Abstract

Church buildings in pre-revolutionary Russia served as centers of ritual and social activity. The most active villagers united around them and played an essential role in maintaining the village's ecclesiastical infrastructure. While discussing the anti-religious politics enforced after 1917, researchers highlight its ideological component. The presence of this aspect is beyond doubt, but in the current paper we see the closure of the Orthodox churches as a part of the social politics of the new government, aimed at building «Soviet society» as opposed to the pre-Revolutionary system of social institutions. The subtraction of church buildings as a physical representation of the old order was an inseparable part of this policy.
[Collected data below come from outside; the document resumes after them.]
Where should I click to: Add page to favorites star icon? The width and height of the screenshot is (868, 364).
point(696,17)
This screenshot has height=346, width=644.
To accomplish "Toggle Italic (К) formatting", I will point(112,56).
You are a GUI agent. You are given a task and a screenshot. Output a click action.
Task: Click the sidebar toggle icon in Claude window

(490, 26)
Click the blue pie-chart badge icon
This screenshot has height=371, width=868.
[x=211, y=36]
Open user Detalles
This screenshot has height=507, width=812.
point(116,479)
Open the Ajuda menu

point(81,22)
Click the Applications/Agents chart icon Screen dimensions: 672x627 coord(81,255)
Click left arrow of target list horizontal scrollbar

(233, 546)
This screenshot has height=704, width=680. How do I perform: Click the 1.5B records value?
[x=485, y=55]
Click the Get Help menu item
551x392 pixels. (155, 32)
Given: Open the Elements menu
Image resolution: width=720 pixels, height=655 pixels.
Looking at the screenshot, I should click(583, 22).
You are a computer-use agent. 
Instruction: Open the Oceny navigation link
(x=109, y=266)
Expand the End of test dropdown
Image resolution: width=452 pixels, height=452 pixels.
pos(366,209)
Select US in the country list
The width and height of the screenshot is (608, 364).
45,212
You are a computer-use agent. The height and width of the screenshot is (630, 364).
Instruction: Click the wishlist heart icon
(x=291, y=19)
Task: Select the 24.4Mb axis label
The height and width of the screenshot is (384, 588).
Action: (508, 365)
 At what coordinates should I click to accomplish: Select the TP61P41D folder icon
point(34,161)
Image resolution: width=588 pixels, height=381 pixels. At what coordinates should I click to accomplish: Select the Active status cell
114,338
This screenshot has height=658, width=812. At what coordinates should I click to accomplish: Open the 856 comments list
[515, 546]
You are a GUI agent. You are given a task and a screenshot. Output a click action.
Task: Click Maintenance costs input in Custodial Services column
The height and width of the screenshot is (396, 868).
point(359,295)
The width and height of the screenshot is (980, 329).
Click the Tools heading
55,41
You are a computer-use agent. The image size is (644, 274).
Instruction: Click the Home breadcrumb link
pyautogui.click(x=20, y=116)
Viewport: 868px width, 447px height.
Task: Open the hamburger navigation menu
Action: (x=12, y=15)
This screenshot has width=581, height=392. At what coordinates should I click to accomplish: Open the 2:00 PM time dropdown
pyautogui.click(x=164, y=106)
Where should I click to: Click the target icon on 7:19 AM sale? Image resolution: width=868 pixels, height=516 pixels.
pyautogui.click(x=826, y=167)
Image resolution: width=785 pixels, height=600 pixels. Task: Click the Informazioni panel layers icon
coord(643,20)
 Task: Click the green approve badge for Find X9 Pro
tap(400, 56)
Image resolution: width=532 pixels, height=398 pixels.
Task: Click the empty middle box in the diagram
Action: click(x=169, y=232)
In this paper, we analyze the strategies of the local Soviet authorities aimed at closing the churches in the villages of Small Uzen’, Mironovka, Aleksashkino, and Piterka (the modern Piterka district of Saratov region). The paper’s aim is twofold: we seek to first reconstruct the chronology of events that led to the churches’ closure. Second, we aim to trace the strategies, methods, and practices used by local authorities to destroy civilecclesiastical social structures through the seizure of church buildings. Another important aim of our study is to highlight the resistance shown by village communities and document the names and individual stories of the people connected to the ecclesiastical infrastructure. The research uses previously unknown documents from the state archives of the Samara and Saratov regions, the archive of the Administration of the Federal Security Service in the Saratov region, supplemented by villagers’ memories.